Basic Gallbladder Anatomy and Physiology

The gallbladder is a small, pear-shaped organ located in the cranial abdomen between the right medial and quadrate liver lobes.1 Bile is synthesized by hepatocytes and collects within canaliculi and is sequentially drained from into bile ductules, interlobular, lobar and hepatic ducts. 1,2 Hepatic ducts coalesce and join the cystic duct (extends from the neck of the gallbladder) to form the common bile duct 3. In the dog, the common bile duct empties into the duodenum at the major duodenal papilla.
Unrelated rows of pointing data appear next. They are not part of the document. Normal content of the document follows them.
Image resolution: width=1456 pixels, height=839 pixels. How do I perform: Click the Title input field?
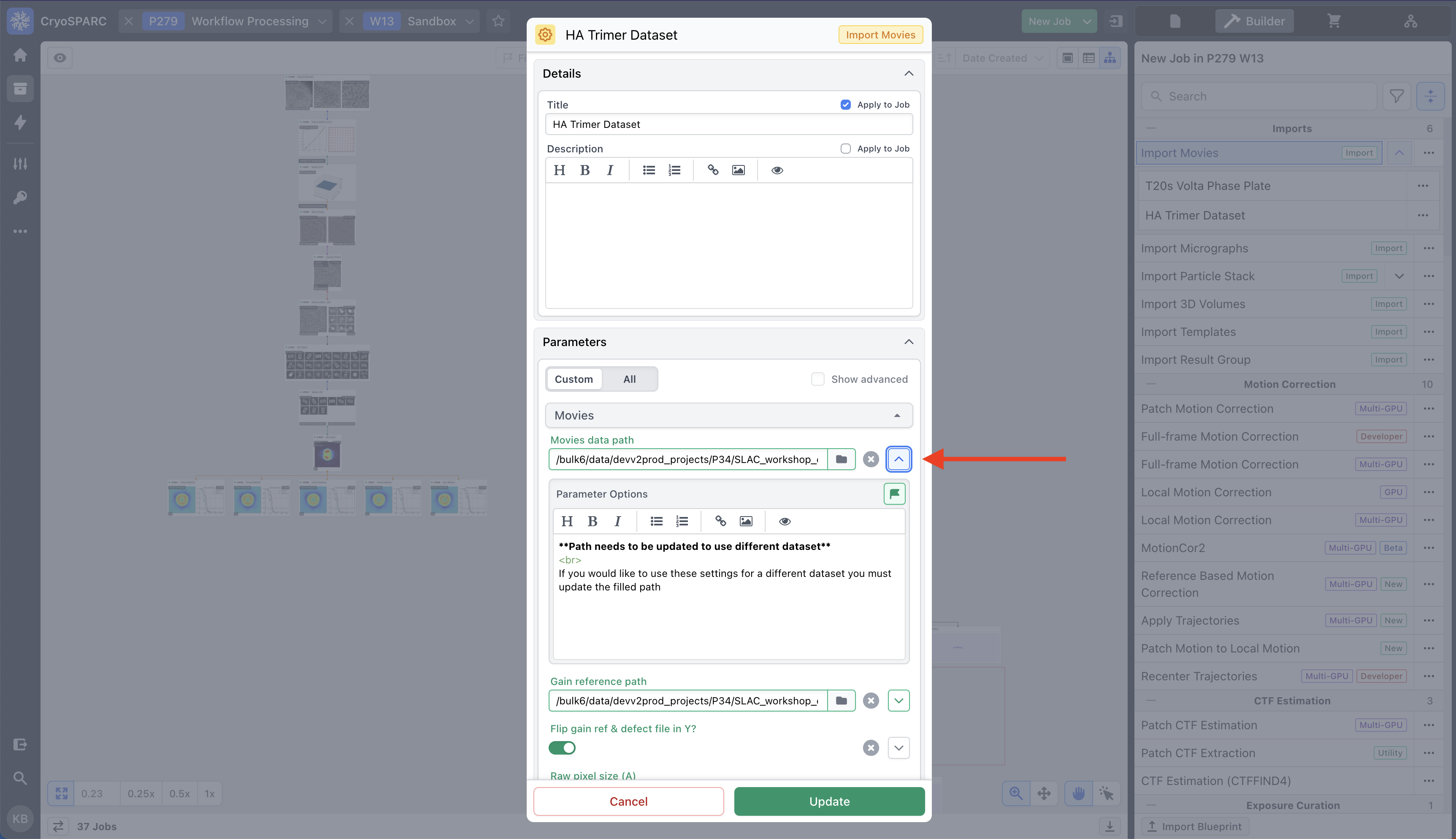click(x=728, y=124)

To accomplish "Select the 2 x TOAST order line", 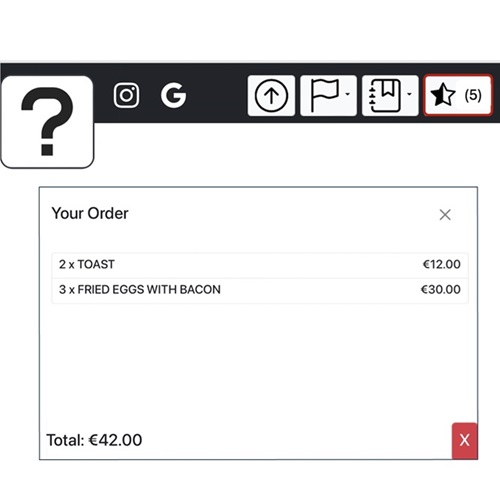I will [x=260, y=264].
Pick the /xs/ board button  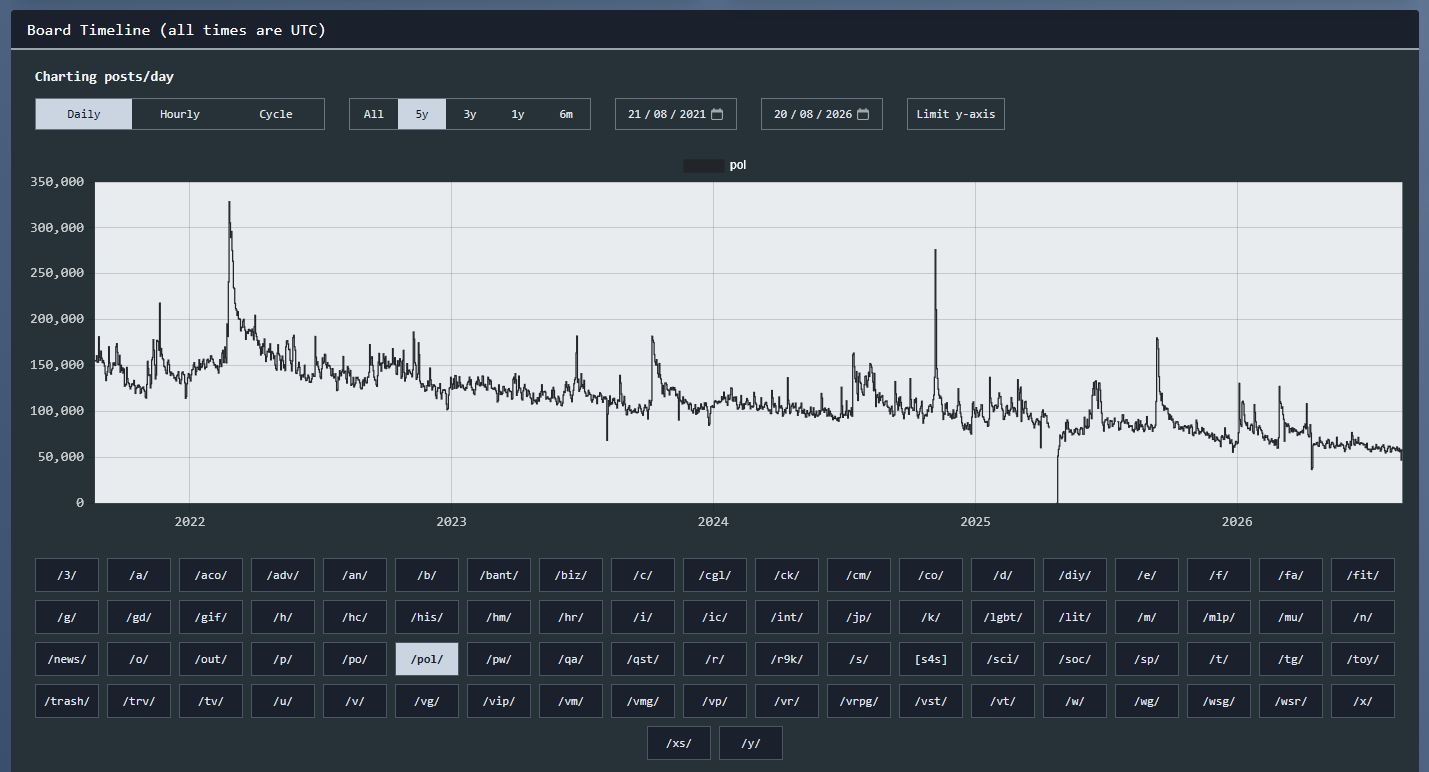(679, 743)
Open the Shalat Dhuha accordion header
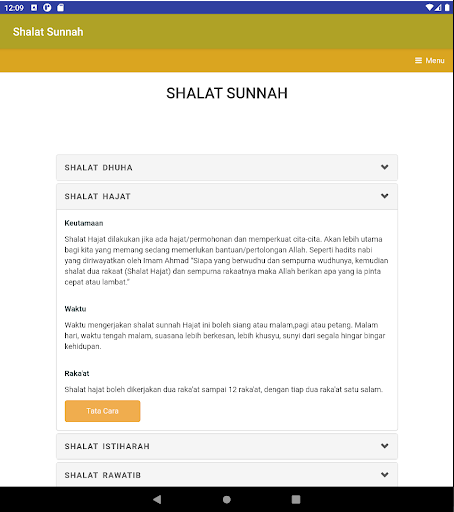 [227, 167]
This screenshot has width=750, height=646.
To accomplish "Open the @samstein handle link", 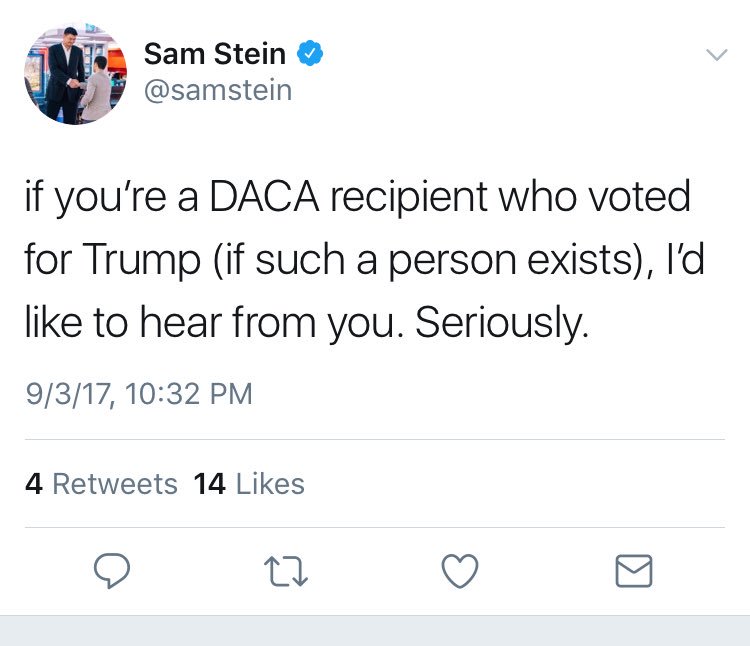I will coord(218,91).
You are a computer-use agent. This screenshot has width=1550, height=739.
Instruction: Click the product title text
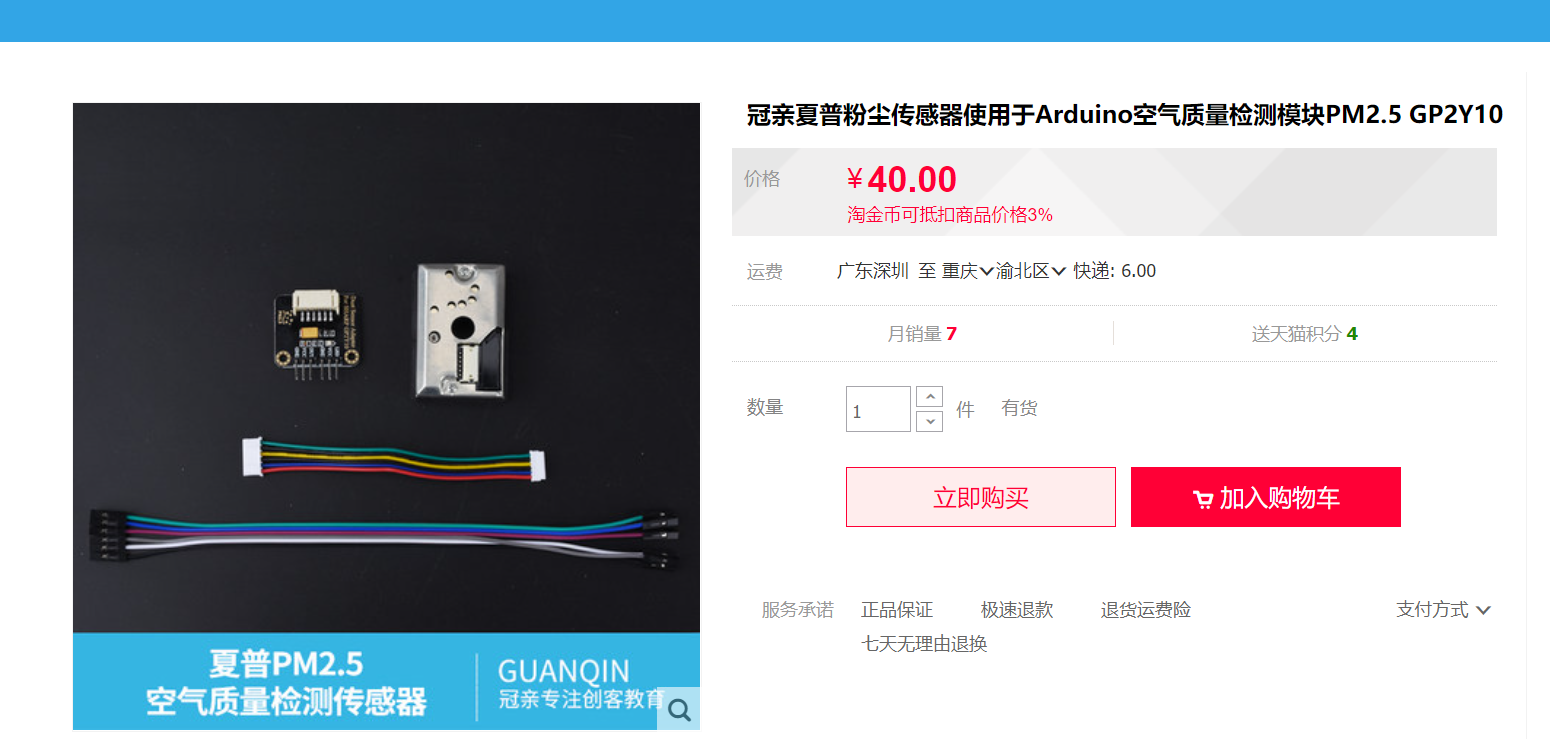tap(1125, 115)
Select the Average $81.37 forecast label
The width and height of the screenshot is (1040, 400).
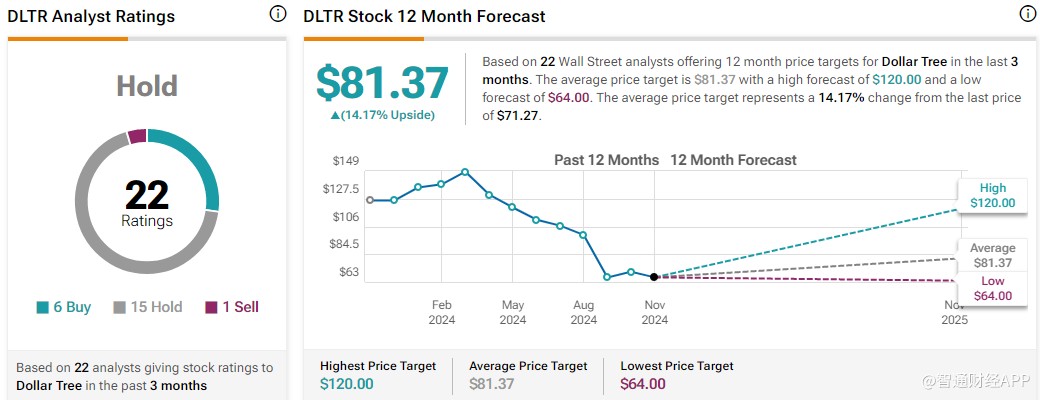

Bile is composed of water, bile acids, bilirubin, cholesterol and electrolytes1,3. The physiologic functions of bile are to: (1) Enhance fat digestion by emulsifying fat into smaller particles that are more susceptible to the actions of pancreatic lipase; (2) Enhance ileal absorption of digested fats; (3) Aid in the excretion of cholesterol1,3. Within the gallbladder bile is acidified and concentrated via the absorption of water, lipids, proteins and electrolytes2,3. Glands within the gallbladder mucosa secrete mucin into the gallbladder lumen to protect the organ from the cytotoxic effects of bile acids2. Gallbladder contraction is stimulated by cholecystokinin; a gastrointestinal peptide released from enterocytes in response to fat and proteins entering the small intestine1,3.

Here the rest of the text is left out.